--- START ---

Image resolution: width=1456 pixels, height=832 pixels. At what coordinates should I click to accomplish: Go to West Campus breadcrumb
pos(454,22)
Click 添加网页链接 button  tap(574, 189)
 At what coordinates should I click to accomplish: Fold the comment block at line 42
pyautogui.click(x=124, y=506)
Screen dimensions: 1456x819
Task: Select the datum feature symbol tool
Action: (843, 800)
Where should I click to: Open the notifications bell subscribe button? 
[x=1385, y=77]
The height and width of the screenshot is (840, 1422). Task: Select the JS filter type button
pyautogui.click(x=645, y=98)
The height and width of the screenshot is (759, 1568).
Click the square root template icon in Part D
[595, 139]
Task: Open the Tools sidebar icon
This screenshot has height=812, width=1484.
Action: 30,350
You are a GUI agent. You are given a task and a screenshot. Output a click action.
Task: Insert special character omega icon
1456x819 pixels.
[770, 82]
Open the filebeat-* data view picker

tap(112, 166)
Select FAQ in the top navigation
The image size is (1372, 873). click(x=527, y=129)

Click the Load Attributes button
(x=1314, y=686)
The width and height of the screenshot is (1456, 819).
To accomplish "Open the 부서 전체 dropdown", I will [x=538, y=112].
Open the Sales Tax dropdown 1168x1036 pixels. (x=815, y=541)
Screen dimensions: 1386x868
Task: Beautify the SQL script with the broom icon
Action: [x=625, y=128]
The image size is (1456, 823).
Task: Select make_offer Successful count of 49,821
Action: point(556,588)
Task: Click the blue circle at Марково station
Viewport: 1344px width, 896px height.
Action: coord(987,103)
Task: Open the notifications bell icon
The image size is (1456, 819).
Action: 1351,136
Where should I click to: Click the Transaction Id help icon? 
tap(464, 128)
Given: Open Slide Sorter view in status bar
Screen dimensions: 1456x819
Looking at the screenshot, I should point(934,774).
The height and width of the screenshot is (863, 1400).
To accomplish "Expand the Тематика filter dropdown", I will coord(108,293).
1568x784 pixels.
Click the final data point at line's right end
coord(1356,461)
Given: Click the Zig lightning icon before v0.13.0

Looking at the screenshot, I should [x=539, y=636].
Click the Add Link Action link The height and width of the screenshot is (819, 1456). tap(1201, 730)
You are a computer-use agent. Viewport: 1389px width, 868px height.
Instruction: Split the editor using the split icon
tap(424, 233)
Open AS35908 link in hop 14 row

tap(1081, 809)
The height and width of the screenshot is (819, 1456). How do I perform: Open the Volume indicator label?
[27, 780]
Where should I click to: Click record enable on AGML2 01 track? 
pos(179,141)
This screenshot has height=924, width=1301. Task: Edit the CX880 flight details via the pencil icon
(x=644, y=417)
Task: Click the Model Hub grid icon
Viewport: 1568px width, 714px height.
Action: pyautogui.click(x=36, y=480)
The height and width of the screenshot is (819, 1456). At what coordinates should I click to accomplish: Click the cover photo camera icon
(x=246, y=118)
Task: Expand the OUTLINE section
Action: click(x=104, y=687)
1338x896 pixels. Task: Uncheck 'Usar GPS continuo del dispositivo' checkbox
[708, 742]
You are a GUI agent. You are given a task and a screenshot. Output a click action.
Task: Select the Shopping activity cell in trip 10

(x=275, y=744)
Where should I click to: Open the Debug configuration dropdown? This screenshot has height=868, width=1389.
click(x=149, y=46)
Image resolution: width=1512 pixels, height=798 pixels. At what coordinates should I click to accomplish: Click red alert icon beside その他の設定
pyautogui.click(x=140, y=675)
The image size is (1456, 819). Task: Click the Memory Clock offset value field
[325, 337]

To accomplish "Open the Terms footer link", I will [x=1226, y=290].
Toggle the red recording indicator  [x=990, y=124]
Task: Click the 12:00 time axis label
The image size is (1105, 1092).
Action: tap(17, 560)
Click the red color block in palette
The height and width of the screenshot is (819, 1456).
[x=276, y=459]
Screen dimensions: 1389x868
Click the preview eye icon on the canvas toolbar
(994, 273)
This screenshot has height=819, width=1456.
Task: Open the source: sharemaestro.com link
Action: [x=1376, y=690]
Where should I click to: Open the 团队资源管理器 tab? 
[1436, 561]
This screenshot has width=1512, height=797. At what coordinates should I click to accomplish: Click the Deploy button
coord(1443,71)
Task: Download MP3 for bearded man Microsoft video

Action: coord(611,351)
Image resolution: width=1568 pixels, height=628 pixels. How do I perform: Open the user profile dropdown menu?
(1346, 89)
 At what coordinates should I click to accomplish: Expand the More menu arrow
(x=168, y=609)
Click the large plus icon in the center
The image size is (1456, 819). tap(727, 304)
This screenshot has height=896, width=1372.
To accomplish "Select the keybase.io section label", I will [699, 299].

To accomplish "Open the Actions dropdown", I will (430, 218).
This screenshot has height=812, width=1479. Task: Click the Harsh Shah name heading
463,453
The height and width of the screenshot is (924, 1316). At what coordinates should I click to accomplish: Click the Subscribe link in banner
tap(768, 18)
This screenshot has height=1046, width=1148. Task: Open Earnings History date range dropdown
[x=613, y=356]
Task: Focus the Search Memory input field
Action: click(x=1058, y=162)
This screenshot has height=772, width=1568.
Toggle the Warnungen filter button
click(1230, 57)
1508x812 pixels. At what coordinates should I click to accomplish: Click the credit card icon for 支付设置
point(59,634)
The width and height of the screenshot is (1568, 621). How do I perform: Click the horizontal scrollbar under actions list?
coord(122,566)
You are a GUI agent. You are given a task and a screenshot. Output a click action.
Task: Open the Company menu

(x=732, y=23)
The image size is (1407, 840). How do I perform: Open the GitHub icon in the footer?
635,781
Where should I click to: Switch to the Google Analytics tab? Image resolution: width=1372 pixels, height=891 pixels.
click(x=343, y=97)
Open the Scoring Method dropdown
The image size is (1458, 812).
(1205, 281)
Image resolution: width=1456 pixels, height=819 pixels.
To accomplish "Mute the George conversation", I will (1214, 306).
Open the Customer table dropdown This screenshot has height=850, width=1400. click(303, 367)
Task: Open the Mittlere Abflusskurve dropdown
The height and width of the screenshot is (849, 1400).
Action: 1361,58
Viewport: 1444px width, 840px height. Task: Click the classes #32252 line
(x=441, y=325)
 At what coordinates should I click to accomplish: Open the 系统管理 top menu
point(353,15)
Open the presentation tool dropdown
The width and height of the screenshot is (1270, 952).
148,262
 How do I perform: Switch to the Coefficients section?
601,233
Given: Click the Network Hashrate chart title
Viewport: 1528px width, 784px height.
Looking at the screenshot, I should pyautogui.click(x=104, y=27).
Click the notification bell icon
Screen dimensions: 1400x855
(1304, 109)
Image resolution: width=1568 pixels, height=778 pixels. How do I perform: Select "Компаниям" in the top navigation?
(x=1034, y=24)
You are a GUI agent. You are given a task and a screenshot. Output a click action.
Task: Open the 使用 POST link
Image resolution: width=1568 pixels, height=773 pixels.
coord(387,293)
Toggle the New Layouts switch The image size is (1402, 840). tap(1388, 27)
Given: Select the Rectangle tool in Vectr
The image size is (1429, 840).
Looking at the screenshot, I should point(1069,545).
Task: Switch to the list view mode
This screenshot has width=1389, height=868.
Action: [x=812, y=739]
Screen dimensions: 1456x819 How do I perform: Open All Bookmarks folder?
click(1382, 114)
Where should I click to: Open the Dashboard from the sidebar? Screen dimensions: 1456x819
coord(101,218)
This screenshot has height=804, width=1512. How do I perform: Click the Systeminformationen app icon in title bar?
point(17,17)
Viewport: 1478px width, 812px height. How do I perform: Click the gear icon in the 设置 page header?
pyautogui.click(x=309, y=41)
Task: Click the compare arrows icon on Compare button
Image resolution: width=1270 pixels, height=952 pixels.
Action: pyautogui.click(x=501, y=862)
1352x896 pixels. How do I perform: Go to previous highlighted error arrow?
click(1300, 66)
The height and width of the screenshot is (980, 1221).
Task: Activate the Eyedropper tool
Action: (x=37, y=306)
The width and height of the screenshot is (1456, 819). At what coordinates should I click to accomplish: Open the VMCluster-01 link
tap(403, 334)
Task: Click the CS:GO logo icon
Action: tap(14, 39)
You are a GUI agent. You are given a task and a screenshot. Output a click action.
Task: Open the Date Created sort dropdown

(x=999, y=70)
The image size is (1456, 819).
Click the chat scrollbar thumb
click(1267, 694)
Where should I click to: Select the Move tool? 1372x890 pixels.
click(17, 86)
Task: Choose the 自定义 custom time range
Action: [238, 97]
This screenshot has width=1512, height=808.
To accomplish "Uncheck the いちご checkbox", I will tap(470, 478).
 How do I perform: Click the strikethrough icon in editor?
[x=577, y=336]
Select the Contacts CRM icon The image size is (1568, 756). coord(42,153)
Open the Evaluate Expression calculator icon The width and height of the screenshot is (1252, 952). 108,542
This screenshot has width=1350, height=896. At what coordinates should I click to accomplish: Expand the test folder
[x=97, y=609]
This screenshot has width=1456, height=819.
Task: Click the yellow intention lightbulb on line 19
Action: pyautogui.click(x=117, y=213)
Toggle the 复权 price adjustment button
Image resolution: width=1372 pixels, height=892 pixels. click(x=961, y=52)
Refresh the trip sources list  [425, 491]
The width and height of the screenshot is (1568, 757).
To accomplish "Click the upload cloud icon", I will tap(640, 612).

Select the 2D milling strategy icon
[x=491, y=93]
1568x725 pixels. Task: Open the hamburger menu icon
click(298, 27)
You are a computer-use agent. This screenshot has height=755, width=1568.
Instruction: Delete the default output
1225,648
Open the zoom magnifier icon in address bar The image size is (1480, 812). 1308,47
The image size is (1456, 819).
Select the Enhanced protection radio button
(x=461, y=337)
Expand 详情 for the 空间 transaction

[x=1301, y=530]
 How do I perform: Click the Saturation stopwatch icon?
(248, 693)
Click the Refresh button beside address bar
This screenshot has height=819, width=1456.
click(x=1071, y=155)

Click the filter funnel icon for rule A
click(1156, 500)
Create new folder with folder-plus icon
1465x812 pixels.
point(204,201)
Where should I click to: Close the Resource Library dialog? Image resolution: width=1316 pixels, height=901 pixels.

--- END ---

In the data above, find the line that contains "Viewport: 1528px width, 784px height." and the line that contains "Task: Open the 使用 POST link". Repeat exactly those lines and every line between them, and only those.

Task answer ::
Viewport: 1528px width, 784px height.
Looking at the screenshot, I should pyautogui.click(x=104, y=27).
Click the notification bell icon
Screen dimensions: 1400x855
(1304, 109)
Image resolution: width=1568 pixels, height=778 pixels. How do I perform: Select "Компаниям" in the top navigation?
(x=1034, y=24)
You are a GUI agent. You are given a task and a screenshot. Output a click action.
Task: Open the 使用 POST link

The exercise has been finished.